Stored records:

━━━━━━━━━━━━━━━━━━━━

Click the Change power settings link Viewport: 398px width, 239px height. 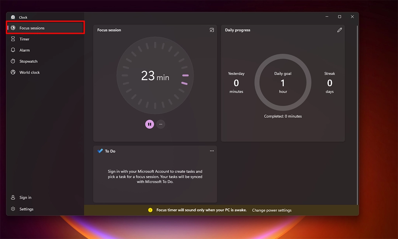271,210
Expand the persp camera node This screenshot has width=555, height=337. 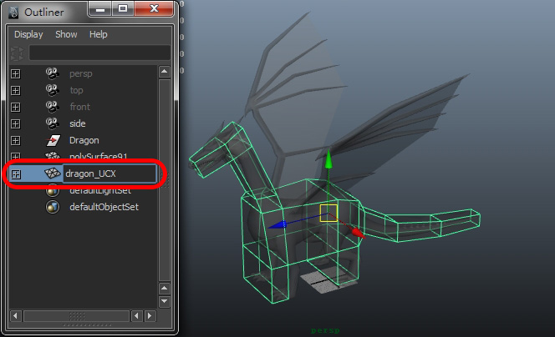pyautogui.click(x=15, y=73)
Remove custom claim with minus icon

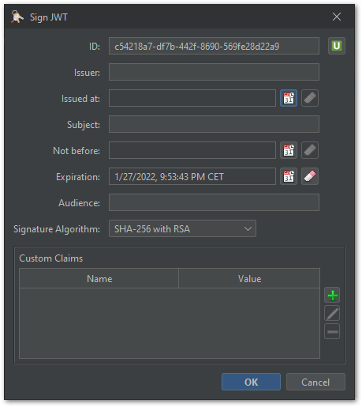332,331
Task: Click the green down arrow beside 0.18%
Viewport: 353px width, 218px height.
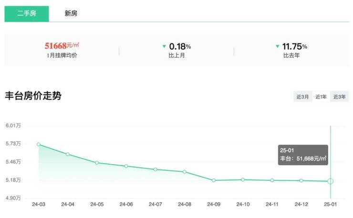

━━━━━━━━━━━━━━━━━━━━

Write out exactly the stretch of lines that begins with the line containing "Task: Click the green down arrow beside 0.18%" and ends with the last line of the records above, leaving out the pictures.

**Exercise result**
Task: Click the green down arrow beside 0.18%
Viewport: 353px width, 218px height.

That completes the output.